#### Task instructions
Each entry is to be printed again word for word.

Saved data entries
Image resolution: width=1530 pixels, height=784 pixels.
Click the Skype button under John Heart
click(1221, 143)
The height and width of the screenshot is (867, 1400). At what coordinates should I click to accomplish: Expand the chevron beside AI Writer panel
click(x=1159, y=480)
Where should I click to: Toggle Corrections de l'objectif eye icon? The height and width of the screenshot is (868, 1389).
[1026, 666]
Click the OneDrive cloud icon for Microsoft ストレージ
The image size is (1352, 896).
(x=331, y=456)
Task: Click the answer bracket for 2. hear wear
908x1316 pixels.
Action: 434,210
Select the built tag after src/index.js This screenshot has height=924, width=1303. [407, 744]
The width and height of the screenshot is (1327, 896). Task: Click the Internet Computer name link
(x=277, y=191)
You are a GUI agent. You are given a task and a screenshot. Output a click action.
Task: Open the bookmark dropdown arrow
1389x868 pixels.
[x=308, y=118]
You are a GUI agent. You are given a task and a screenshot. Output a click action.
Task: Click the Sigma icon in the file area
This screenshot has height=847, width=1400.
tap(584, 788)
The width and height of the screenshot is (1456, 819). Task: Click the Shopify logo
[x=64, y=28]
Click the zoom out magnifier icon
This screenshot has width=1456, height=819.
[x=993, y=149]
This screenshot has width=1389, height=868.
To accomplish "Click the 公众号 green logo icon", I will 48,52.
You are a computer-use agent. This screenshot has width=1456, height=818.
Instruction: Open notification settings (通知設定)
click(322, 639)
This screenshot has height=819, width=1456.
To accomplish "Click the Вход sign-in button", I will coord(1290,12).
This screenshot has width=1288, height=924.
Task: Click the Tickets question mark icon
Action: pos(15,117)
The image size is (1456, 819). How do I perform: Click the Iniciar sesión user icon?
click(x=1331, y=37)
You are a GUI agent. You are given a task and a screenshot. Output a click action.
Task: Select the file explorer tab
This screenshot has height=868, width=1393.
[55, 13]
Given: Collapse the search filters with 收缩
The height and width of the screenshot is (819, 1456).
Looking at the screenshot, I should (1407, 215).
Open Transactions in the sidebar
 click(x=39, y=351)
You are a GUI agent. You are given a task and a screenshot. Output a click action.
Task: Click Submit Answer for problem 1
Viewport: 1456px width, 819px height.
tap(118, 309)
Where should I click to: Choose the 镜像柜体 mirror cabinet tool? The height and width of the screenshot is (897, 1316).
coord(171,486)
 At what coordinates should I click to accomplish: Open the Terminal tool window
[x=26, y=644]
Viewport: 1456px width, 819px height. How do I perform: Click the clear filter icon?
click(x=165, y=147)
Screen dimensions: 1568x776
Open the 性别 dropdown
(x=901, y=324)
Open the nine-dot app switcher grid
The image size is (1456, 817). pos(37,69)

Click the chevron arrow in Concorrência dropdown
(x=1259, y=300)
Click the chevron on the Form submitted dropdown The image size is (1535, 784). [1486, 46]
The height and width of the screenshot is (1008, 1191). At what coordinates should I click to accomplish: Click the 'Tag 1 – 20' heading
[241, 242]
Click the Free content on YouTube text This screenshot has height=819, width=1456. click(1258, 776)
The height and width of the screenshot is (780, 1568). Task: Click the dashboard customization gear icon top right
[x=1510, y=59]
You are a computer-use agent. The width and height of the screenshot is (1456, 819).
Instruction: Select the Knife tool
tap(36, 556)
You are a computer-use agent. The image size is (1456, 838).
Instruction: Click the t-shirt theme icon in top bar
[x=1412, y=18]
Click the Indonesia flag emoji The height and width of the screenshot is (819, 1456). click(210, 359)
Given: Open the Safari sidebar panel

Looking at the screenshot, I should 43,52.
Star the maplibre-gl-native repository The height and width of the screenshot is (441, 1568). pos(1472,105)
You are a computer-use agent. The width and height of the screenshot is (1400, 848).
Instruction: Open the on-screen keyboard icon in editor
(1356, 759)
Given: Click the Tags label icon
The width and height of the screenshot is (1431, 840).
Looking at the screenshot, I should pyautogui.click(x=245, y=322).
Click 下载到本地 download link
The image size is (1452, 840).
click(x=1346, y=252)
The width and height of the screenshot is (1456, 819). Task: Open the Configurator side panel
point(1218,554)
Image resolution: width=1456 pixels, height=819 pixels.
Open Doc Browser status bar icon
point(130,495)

#### Answer
Image resolution: width=1530 pixels, height=784 pixels.
Click the Skype button under John Heart
click(1221, 143)
The height and width of the screenshot is (867, 1400). At what coordinates should I click to accomplish: Expand the chevron beside AI Writer panel
click(x=1159, y=480)
Where should I click to: Toggle Corrections de l'objectif eye icon? The height and width of the screenshot is (868, 1389).
[1026, 666]
Click the OneDrive cloud icon for Microsoft ストレージ
The image size is (1352, 896).
(x=331, y=456)
Task: Click the answer bracket for 2. hear wear
908x1316 pixels.
Action: 434,210
Select the built tag after src/index.js This screenshot has height=924, width=1303. [407, 744]
The width and height of the screenshot is (1327, 896). Task: Click the Internet Computer name link
(x=277, y=191)
You are a GUI agent. You are given a task and a screenshot. Output a click action.
Task: Open the bookmark dropdown arrow
1389x868 pixels.
[x=308, y=118]
You are a GUI agent. You are given a task and a screenshot. Output a click action.
Task: Click the Sigma icon in the file area
This screenshot has height=847, width=1400.
tap(584, 788)
The width and height of the screenshot is (1456, 819). Task: Click the Shopify logo
[x=64, y=28]
Click the zoom out magnifier icon
This screenshot has width=1456, height=819.
[x=993, y=149]
This screenshot has width=1389, height=868.
To accomplish "Click the 公众号 green logo icon", I will 48,52.
You are a computer-use agent. This screenshot has width=1456, height=818.
Instruction: Open notification settings (通知設定)
click(322, 639)
This screenshot has height=819, width=1456.
To accomplish "Click the Вход sign-in button", I will coord(1290,12).
This screenshot has width=1288, height=924.
Task: Click the Tickets question mark icon
Action: pos(15,117)
The image size is (1456, 819). How do I perform: Click the Iniciar sesión user icon?
click(x=1331, y=37)
You are a GUI agent. You are given a task and a screenshot. Output a click action.
Task: Select the file explorer tab
This screenshot has height=868, width=1393.
[55, 13]
Given: Collapse the search filters with 收缩
The height and width of the screenshot is (819, 1456).
Looking at the screenshot, I should (1407, 215).
Open Transactions in the sidebar
 click(x=39, y=351)
You are a GUI agent. You are given a task and a screenshot. Output a click action.
Task: Click Submit Answer for problem 1
Viewport: 1456px width, 819px height.
tap(118, 309)
Where should I click to: Choose the 镜像柜体 mirror cabinet tool? The height and width of the screenshot is (897, 1316).
coord(171,486)
 At what coordinates should I click to accomplish: Open the Terminal tool window
[x=26, y=644]
Viewport: 1456px width, 819px height. How do I perform: Click the clear filter icon?
click(x=165, y=147)
Screen dimensions: 1568x776
Open the 性别 dropdown
(x=901, y=324)
Open the nine-dot app switcher grid
The image size is (1456, 817). pos(37,69)

Click the chevron arrow in Concorrência dropdown
(x=1259, y=300)
Click the chevron on the Form submitted dropdown The image size is (1535, 784). [1486, 46]
The height and width of the screenshot is (1008, 1191). At what coordinates should I click to accomplish: Click the 'Tag 1 – 20' heading
[241, 242]
Click the Free content on YouTube text This screenshot has height=819, width=1456. click(1258, 776)
The height and width of the screenshot is (780, 1568). Task: Click the dashboard customization gear icon top right
[x=1510, y=59]
You are a computer-use agent. The width and height of the screenshot is (1456, 819).
Instruction: Select the Knife tool
tap(36, 556)
You are a computer-use agent. The image size is (1456, 838).
Instruction: Click the t-shirt theme icon in top bar
[x=1412, y=18]
Click the Indonesia flag emoji The height and width of the screenshot is (819, 1456). click(210, 359)
Given: Open the Safari sidebar panel

Looking at the screenshot, I should 43,52.
Star the maplibre-gl-native repository The height and width of the screenshot is (441, 1568). pos(1472,105)
You are a computer-use agent. The width and height of the screenshot is (1400, 848).
Instruction: Open the on-screen keyboard icon in editor
(1356, 759)
Given: Click the Tags label icon
The width and height of the screenshot is (1431, 840).
Looking at the screenshot, I should pyautogui.click(x=245, y=322).
Click 下载到本地 download link
The image size is (1452, 840).
click(x=1346, y=252)
The width and height of the screenshot is (1456, 819). Task: Open the Configurator side panel
point(1218,554)
Image resolution: width=1456 pixels, height=819 pixels.
Open Doc Browser status bar icon
point(130,495)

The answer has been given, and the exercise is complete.